A Pew survey in January showed a precipitous 15-point decline in the number of American adults who describe global warming as a ‘top priority’. Meanwhile, a Gallup poll released last month showed a record number of Americans — 41 percent — who claimed that the seriousness of global warming is ‘generally exaggerated’. And just last week, a Rasmussen poll had likely voters increasingly skeptical of the idea that global warming is manmade. (Although Rasmussen’s results were quite out of step with other agencies’ polling on the issue, they nevertheless represented a substantial decline from Rasmussen’s previous polling of this question).

The conventional wisdom — which I do not necessarily dispute — is that when the economy declines, so does concern over global warming. People have other things on their minds, like losing their jobs or 401K’s. They also may suffer from a sort of bad-news fatigue (there is still plenty of bad news on the environment).

The environment, however, may have another problem as well. Because of Barack Obama’s election, many Americans assume that the environment is getting better, whether or not it actually is.

That is the result suggested by a Gallup poll released yesterday. Fully 41 percent of Americans now think the environment is getting better; this is up from 26 percent just last year.

When I first saw this result, I assumed the change was mostly triggered by conservatives, who are either tired of talking about environmental protection or are spending too much time reading George F. Will and his misleading interpretations of climate science. Alternatively, people may simply have short memories. Last year, 2008, was cooler than most recent ones, particularly in North America (see map above), although still very warm historically.

This environmental optimism is not being driven by conservatives, however: Republicans are essentially no more likely to take an optimistic position on the environment than they were a year earlier. Rather, it is being driven by independents and, especially, Democrats:

Note the 25-point jump in the number of Democrats who think the environment is getting better, which is paralleled by an 18-point bounce among unaffiliated voters. This is accompanied, not coincidentally, by extremely high expectations for what Barack Obama will be able to accomplish on behalf of the environment.

The environment, we should pause to mention, has caught a couple of breaks recently.

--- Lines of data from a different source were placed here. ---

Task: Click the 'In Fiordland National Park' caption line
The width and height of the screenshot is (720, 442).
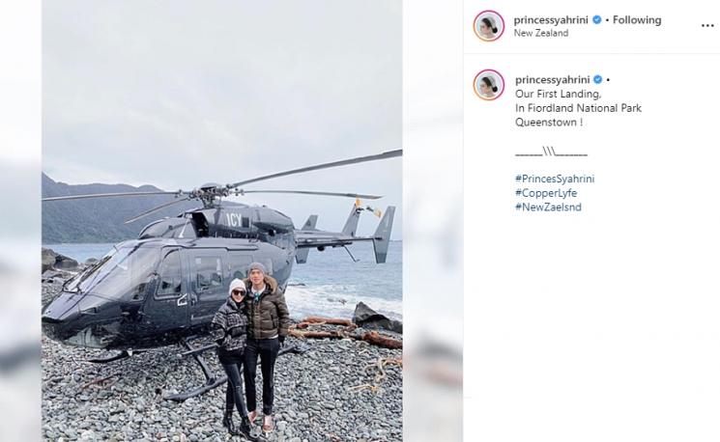Action: 578,108

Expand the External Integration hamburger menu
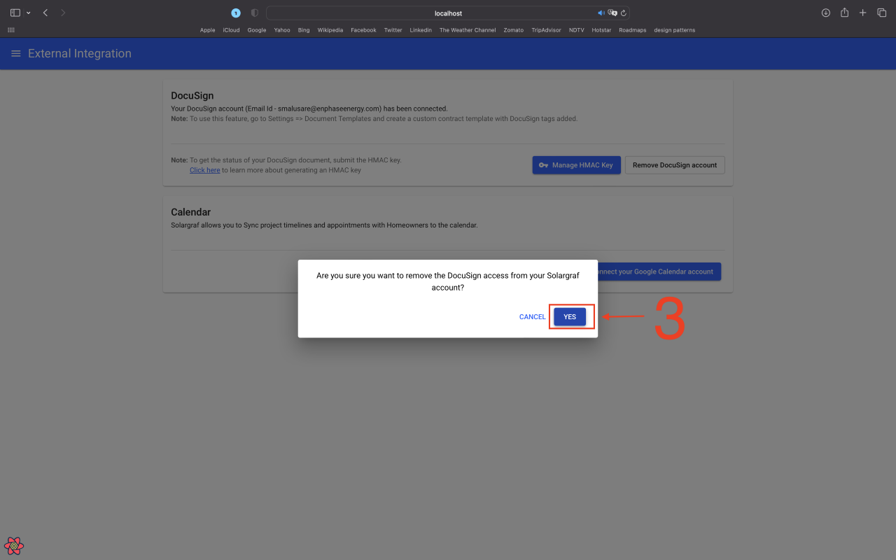[15, 53]
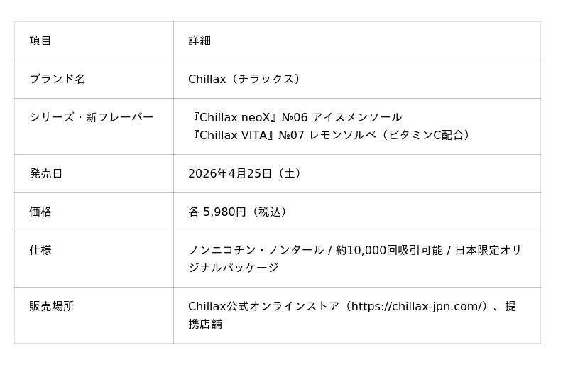Click the 各 5,980円（税込） price text
Image resolution: width=568 pixels, height=365 pixels.
pyautogui.click(x=239, y=212)
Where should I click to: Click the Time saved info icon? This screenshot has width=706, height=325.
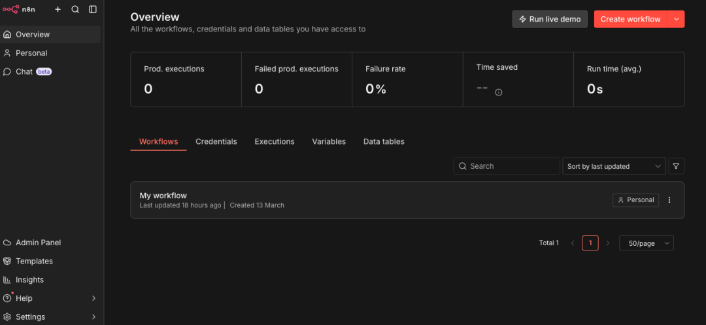click(x=499, y=92)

The global economic slowdown has lowered the rate of industrial production, and therefore slowed the rate of increase in carbon output. Americans were driving less throughout most of 2008 (the trend has yet to really reverse itself in spite of a significant abatement in gas prices).

The Obama administration, moreover, has done some good for the environment through the powers of the Executive Branch — giving the EPA greater authority to regulate carbon, while permitting states greater latitude to regulate vehicle emissions. The stimulus package passed in February included significant funding for green energy development, although much less than some advocates were hoping for.

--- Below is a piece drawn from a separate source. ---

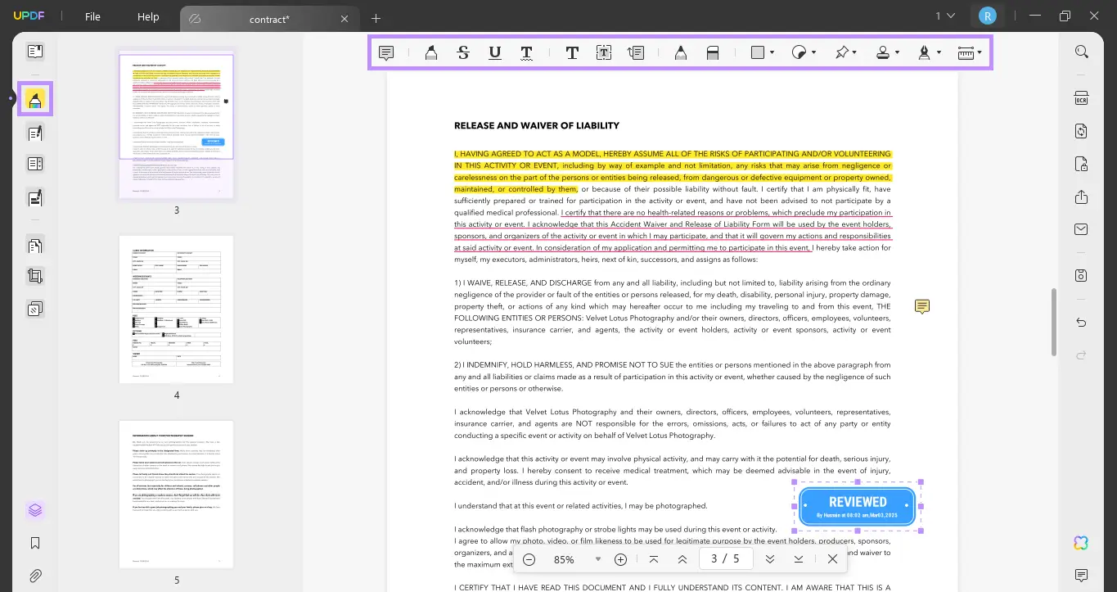Open the Help menu
This screenshot has height=592, width=1117.
148,17
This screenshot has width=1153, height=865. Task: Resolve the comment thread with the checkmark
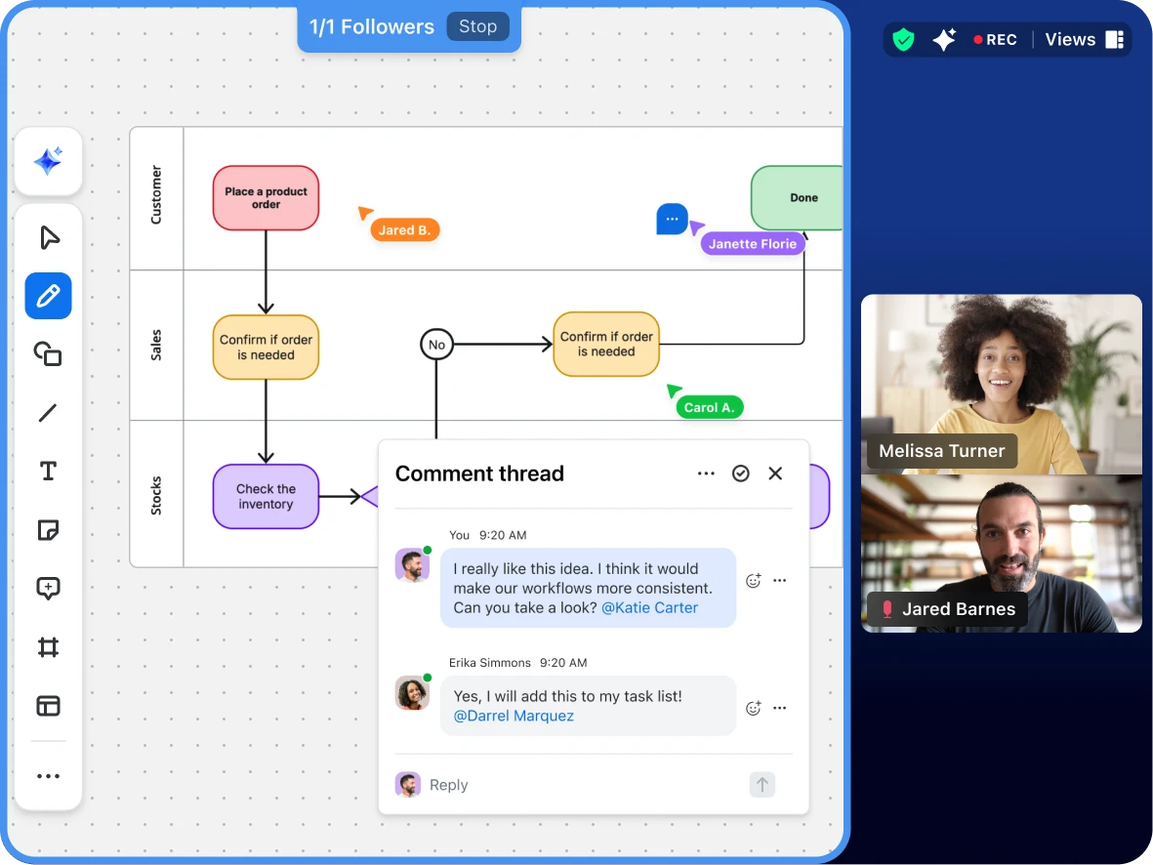741,474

These actions, however, even if successful, merely mean that the environment is getting worse less quickly, not that it’s actually improving. Yes, perhaps, that is a semantic distinction to the average American responding to one of these polls; it is certainly not one to the planet.

I think there is something else here, however, and it is potentially very dangerous to the Administration. Namely, there is the risk that Americans assume — by Obama’s mere presence in the White House — that more is being done to help the environment than actually is. “This was the moment”, Obama told the country in a speech last June after winning the Democratic nomination, “when the rise of the oceans began to slow and our planet began to heal”. Some Americans may be taking that too literally.

Passing cap-and-trade — or carbon tax — legislation is not going to be easy in this economic environment, with Republicans like John McCain having begun campaigning against it, Blue Dog democrats expressing skepticism, and innumerate editorials in small-town newspapers bemoaning its effect on local businesses. There may be risks to advocates of environmental reform in attempting to scare the public into submission — but for the time being, there are probably greater risks in complacency.

Nate Silver is the founder and editor in chief of FiveThirtyEight.